EXERCISE A: Write out a portion of the article on COVID-19 vaccine racial disparities word for word, beginning at the words "The health system" and stopping after the words "in getting the vaccine.".
EXERCISE B: In the article on COVID-19 vaccine racial disparities, what is the name of the current vaccine effort that has made many people vaccine hesitant?
───── PROVIDED PASSAGE
COVID-19: Addressing vaccine racial disparities

World Today

COVID-19: Addressing vaccine racial disparities

At Denver’s National Western Complex, people, mostly over the age of 70, filed in recently to get their first dose of Moderna’s COVID-19 vaccine. For many, it can’t come soon enough.

“I want to see my grandchildren and hug and kiss them and I can’t,” said Ruthie Stoner, one vaccine recipient.
5,000 shots were administered on that day.

“This is our way out of the pandemic is to get everybody vaccinated,” said Dr. J.P. Valin, SCL Health’s Chief Clinical Officer.
The health system held the event specifically for vulnerable populations in communities of color. 

“We are more likely to be infected but also more likely to be hospitalized and more likely to die”, said Deidre Johnson, Center for African-American Health C.E.O.

Government statistics show that Blacks and other people of color die from COVID-19 at a rate nearly three times that of Whites. And yet a Kaiser Foundation survey of 23 states reveals Blacks lag well behind the general population in getting the vaccine.

“No one is running towards vaccines,” Johnson said. “We just happen to be a group that has historical reasons for that mistrust.”

The mistrust goes way back. The Tuskegee syphilis experiments and myths like Blacks better tolerate pain have helped fuel African-Americans’ deep unease with the medical profession. Access to medical care is always a major issue and the term for the current vaccine effort, Operation Warp Speed, has also made many vaccine hesitant.

“All that kinds of creates a haze around making this decision, and so we’re working to as they say kind of clear that haze,” Johnson said.

The White House’s COVID-19 Task Force has announced it will begin delivering vaccine doses to federally funded clinics in underserved areas. Community health centers in Texas are inoculating majority minority patient populations right now.

“There are a whole bunch of strategies that we’re going to need to take to be able to reach this community,” Valin said. “There’s not a one size fits all solution for reaching this population.”
──────────
───── INFORMATION SUPPLIED
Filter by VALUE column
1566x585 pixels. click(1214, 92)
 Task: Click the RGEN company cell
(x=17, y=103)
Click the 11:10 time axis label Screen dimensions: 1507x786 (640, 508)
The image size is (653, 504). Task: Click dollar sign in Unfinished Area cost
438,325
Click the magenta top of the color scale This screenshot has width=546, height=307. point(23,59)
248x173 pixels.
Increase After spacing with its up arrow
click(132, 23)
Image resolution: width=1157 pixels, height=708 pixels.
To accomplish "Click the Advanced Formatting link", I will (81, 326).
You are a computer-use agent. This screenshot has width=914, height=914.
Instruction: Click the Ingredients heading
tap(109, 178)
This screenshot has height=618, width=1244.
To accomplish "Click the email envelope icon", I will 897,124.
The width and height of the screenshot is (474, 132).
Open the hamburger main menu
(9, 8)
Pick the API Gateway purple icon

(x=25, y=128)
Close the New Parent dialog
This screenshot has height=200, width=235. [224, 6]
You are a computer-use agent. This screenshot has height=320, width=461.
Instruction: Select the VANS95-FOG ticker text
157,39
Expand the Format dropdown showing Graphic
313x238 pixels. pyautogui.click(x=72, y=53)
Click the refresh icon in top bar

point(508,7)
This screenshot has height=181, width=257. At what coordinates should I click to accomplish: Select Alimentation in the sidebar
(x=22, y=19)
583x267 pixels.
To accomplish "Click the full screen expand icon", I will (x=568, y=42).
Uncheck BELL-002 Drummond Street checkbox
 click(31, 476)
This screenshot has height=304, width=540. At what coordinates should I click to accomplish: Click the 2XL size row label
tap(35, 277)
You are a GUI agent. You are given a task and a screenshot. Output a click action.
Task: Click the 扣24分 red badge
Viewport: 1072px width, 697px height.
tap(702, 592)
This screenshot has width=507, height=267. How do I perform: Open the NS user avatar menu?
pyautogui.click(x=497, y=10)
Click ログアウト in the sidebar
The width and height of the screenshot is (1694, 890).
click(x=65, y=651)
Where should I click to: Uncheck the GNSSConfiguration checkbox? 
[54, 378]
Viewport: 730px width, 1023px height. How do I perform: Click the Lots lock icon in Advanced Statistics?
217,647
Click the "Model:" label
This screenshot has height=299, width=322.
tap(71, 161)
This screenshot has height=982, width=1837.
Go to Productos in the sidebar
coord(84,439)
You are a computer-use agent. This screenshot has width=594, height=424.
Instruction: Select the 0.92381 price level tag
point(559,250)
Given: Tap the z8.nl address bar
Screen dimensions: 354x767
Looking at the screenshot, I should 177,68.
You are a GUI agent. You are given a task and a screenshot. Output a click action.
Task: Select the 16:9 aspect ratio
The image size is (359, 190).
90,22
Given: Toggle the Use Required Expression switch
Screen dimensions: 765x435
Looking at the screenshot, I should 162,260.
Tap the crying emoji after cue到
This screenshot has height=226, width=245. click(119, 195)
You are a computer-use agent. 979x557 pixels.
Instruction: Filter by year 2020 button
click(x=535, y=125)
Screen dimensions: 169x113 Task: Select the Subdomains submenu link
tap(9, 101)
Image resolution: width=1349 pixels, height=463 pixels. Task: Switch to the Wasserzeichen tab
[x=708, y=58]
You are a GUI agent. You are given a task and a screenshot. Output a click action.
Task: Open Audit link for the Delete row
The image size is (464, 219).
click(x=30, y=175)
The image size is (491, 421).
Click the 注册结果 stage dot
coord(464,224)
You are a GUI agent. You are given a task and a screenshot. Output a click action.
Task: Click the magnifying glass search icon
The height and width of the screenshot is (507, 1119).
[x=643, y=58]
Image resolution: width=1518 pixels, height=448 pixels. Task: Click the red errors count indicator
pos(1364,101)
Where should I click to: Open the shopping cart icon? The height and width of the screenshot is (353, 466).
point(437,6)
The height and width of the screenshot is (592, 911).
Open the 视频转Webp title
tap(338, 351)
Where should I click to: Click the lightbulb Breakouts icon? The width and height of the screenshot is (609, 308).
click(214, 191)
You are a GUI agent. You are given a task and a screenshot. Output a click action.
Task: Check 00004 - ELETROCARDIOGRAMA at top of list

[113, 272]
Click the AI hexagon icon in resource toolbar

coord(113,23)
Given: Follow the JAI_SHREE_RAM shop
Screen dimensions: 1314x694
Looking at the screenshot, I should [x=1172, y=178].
──────────
RESPONSE BOX A:
The health system held the event specifically for vulnerable populations in communities of color. 

“We are more likely to be infected but also more likely to be hospitalized and more likely to die”, said Deidre Johnson, Center for African-American Health C.E.O.

Government statistics show that Blacks and other people of color die from COVID-19 at a rate nearly three times that of Whites. And yet a Kaiser Foundation survey of 23 states reveals Blacks lag well behind the general population in getting the vaccine.

RESPONSE BOX B: Operation Warp Speed.